Devices like the Apple Watch may be key in the public health response to COVID-19 and future pandemics, researchers say. Photo by fancycrave1/Pixabay
June 19 (UPI) -- University of Arizona officials announced this week they plan to provide a smartphone app to students and staff members who return to campus in the fall, enabling them to notify the school community of potential exposure to COVID-19.
The app, called Covid Watch, was developed by researchers at Stanford University and the University of Waterloo in Canada, and is designed to be an alternative to digital contact tracing.
Covid Watch is one of several apps available or under development to help limit the spread of COVID-19. The apps are seen as potentially important to controlling the pandemic, while also protecting the privacy of users -- which has been a principal objection from some people.
Instead of informing a central authority of COVID-19 exposure status, Covid Watch works by notifying others who may have been exposed directly using random numbers exchanged by local Bluetooth signals, University of Arizona officials said.

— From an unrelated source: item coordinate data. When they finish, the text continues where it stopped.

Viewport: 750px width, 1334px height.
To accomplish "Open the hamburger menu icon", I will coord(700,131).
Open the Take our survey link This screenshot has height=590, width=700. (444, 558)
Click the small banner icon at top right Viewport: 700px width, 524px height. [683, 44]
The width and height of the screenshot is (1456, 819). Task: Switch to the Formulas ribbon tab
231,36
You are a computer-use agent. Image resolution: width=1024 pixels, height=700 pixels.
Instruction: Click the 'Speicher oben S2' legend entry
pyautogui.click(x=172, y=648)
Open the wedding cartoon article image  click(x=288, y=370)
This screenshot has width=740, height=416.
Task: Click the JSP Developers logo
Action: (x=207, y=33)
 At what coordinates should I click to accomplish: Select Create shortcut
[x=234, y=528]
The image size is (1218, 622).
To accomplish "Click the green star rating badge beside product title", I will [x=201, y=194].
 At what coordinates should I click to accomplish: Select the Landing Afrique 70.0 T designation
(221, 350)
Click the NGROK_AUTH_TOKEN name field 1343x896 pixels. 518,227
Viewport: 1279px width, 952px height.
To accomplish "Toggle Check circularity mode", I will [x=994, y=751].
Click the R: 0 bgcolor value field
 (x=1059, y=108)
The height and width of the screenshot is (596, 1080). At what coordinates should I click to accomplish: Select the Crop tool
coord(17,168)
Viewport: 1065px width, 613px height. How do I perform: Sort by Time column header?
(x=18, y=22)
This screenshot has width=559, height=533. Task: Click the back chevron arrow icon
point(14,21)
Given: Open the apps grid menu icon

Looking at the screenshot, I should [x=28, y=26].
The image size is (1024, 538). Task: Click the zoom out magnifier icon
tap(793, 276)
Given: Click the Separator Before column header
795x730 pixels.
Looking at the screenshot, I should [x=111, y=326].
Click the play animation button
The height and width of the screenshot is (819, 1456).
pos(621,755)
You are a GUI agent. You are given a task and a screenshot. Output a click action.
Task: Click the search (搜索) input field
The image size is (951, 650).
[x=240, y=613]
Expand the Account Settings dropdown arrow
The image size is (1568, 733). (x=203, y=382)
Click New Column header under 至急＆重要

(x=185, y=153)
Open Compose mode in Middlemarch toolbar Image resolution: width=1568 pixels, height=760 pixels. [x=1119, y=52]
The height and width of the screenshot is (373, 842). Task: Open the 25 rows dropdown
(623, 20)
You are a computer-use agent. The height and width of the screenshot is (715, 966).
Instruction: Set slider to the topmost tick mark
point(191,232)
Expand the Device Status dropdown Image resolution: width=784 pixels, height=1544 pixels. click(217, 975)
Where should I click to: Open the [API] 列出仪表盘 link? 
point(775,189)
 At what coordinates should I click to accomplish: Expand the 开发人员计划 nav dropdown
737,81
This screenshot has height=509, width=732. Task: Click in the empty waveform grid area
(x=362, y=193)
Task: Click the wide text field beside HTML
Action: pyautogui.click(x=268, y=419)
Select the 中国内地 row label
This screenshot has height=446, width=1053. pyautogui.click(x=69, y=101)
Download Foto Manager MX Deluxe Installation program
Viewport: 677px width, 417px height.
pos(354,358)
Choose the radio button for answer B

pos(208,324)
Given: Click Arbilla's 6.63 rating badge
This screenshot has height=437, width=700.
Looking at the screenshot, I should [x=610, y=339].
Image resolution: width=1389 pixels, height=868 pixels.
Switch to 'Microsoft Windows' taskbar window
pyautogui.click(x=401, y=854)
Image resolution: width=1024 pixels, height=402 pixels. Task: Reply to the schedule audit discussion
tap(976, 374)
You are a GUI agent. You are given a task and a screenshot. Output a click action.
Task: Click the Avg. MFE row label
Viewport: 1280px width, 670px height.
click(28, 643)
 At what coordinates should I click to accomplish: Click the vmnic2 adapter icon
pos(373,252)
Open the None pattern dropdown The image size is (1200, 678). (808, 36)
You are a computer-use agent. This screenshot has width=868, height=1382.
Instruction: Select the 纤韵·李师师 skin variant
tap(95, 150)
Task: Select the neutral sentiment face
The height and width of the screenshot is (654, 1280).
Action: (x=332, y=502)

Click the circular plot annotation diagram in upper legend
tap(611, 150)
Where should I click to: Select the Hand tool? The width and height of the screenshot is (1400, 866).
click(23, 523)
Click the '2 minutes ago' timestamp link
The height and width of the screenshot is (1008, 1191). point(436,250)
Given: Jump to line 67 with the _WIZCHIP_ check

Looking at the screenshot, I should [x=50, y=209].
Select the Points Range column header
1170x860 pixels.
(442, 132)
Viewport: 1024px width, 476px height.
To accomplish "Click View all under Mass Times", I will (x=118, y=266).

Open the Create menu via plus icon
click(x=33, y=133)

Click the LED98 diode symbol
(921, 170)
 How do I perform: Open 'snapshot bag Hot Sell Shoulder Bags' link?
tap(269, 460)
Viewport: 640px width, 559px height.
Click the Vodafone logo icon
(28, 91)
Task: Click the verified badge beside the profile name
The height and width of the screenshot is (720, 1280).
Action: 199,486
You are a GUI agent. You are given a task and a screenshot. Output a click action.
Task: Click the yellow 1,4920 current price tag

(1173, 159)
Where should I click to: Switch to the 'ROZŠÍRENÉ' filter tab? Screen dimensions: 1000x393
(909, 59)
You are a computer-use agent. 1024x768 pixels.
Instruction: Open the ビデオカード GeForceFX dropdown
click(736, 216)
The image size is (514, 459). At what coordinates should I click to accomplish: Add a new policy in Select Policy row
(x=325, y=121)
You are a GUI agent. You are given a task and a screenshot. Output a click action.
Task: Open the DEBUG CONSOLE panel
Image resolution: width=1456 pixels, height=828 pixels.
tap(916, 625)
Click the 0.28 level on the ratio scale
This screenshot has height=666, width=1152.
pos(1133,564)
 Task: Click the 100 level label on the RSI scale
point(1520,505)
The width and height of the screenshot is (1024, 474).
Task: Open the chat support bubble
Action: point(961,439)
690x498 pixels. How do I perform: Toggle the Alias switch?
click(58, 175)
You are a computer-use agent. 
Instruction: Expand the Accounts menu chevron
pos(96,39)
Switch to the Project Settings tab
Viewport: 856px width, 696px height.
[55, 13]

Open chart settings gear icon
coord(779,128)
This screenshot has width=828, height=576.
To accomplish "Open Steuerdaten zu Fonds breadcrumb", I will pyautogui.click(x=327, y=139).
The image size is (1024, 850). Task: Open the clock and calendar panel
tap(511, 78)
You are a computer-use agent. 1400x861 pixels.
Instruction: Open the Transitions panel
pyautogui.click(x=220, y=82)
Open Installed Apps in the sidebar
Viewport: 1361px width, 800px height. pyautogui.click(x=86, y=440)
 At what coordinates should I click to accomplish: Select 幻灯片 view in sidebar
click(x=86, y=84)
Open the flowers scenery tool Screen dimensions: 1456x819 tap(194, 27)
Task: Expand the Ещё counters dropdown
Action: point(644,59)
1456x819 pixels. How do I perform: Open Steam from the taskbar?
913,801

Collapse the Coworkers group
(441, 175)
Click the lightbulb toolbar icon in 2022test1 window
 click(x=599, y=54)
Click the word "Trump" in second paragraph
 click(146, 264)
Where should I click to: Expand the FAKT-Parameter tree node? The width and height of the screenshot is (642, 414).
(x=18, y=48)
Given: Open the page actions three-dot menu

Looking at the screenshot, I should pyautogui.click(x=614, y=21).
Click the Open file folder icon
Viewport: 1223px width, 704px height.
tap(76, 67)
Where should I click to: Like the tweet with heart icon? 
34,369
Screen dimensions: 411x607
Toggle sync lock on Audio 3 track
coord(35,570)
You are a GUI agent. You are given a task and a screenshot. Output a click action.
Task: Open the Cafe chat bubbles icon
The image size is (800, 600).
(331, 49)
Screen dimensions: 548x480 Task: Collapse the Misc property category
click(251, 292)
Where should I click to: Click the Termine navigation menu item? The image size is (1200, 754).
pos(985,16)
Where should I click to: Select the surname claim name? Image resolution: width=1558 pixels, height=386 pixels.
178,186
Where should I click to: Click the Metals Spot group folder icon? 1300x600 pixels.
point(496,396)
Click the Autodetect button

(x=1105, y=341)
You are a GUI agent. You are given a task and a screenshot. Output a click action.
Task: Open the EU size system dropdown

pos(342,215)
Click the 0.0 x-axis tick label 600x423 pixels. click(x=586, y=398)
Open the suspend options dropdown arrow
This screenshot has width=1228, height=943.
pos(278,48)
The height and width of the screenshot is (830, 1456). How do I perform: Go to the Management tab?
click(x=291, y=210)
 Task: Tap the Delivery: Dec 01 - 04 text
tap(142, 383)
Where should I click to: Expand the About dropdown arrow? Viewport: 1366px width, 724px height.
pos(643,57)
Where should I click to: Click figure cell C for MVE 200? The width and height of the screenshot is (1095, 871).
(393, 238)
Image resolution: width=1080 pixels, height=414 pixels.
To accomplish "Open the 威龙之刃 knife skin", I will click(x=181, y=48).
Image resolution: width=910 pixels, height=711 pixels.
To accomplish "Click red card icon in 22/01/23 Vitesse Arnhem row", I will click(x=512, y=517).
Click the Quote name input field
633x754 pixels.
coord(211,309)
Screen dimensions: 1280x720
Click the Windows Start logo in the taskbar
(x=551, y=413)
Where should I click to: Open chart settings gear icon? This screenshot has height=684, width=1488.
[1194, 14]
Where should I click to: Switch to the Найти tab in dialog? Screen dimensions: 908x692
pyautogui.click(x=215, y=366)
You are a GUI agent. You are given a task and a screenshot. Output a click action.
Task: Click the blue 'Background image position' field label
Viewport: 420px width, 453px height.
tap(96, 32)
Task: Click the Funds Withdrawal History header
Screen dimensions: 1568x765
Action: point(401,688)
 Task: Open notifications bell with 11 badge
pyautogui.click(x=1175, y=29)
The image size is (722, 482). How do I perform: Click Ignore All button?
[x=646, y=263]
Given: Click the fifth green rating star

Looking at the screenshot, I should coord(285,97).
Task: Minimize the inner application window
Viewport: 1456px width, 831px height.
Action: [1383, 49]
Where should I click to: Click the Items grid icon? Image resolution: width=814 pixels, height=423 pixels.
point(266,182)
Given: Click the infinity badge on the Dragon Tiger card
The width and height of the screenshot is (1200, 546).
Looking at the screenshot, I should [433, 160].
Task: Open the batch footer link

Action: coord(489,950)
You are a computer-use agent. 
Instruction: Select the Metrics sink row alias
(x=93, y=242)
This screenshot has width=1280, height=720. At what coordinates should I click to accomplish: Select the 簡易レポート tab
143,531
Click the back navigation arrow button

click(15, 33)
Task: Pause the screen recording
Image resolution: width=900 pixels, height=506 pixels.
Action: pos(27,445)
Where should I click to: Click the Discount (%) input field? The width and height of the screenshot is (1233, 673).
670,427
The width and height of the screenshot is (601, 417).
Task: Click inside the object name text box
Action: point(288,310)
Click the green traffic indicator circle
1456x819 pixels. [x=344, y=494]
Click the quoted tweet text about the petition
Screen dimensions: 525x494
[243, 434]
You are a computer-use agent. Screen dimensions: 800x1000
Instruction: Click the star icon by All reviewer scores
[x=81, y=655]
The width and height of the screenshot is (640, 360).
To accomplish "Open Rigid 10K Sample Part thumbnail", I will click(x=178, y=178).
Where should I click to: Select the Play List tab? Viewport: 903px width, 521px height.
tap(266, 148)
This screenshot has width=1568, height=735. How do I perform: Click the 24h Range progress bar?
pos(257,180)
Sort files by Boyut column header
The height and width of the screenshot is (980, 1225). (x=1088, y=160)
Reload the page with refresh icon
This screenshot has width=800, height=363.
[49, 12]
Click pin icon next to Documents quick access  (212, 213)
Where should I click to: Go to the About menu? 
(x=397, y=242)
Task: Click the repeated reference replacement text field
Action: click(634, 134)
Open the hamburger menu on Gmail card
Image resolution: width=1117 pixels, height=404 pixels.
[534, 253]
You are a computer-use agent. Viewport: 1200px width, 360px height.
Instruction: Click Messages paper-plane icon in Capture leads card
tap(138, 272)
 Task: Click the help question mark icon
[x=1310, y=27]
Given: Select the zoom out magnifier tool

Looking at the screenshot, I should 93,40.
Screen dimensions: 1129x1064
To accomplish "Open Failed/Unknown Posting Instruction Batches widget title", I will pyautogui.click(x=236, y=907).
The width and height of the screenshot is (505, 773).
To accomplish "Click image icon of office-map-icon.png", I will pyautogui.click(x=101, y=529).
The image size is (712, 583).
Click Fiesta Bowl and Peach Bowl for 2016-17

The system also preserves users' anonymity and protects their personal data, they said.
"If the testing phase goes well, we plan to launch the app for the entire campus community, and if enough people in the campus community choose to alert each other of their exposure and follow the general guidance, community spread can be stopped," Joyce Schroeder, chair of the department of molecular and cellular biology at the University of Arizona, said in a statement.
Approximately 56 percent of university students and staff members would need to opt into the system for it to effectively control community spread on campus, she said.
The Covid Watch app, which is overseen by a non-profit organization established by the developers, is one of several platforms being implemented or evaluated worldwide for to screen for the new coronavirus, SARS-CoV-2 and for contract tracing to identify people who might have been contact with an infected person.
Use of technology in this way, as the world looks to the future after the ongoing pandemic, may be part of the "new normal," experts say.
"We've been working to collect data on infections using mobile devices for a long time," Jessilyn Dunn, part of a team of researchers at Duke University working on a project called CovIdentify, told UPI.
They hope to learn how data collected by smartphones, Apple Watches and other smartwatches can help spot symptoms of COVID-19 in users.
"The technology isn't new, but COVID-19 is," said Dunn, an associate professor of biomedical engineering at Duke. "The only question really is whether the devices are sensitive enough to spot the specific symptoms of the virus."
Similarly, an international team of researchers is evaluating a device called the Oura ring -- which is worn like a bracelet or watch -- as a COVID-19 symptom checker. The device is designed to monitor wearers' body temperature, heart rate, respiratory rate and activity level, among other parameters.
"The best analogy [to describe the potential benefits of wearable technology] is the difference between a video recording and a snapshot," Janet Robishaw, senior associate dean for research at Florida Atlantic University's Schmidt College of Medicine, one of the sites of the Oura study, told UPI.
"The former provides so much more information about the activity -- you can capture mood, body language, dynamics of activities, etc. -- and that can be turned into knowledge," she said.
Worldwide, governments are taking similar approaches with the public at large. Countries such as France, Germany, Italy and South Korea have launched contract tracing apps for smartphones, mirroring one used in China. Ireland and Japan are reportedly also beta testing similar apps.
To date, the main objection to using these technologies has centered on privacy. Critics have expressed concern that users' personal health data -- not to mention their social activities -- can be accessed and potentially exploited.
"That's probably the number-one conversation we have," Dunn said, adding that these concerns are part of the reason CovIdentify doesn't include contact tracing.
However, while there is "always a risk for a security breach," she said, she and her colleagues have taken steps to protect user privacy. Their counterparts elsewhere have offered similar assurances.
Either way, the potential benefits associated with the role of wearable technologies in fighting the pandemic far outweigh the downsides, Dunn said.
"One of the questions a lot of us have been asking ourselves is why, with all the technology we have at our disposal, our response to the COVID-19 pandemic hasn't been all that different from how the world dealt with the flu in 1918," she said.
"We have all this great technology that can provide us with accurate data," Dunn said. "Why shouldn't it be part of our public health response not only for COVID-19, but for future pandemics as well?"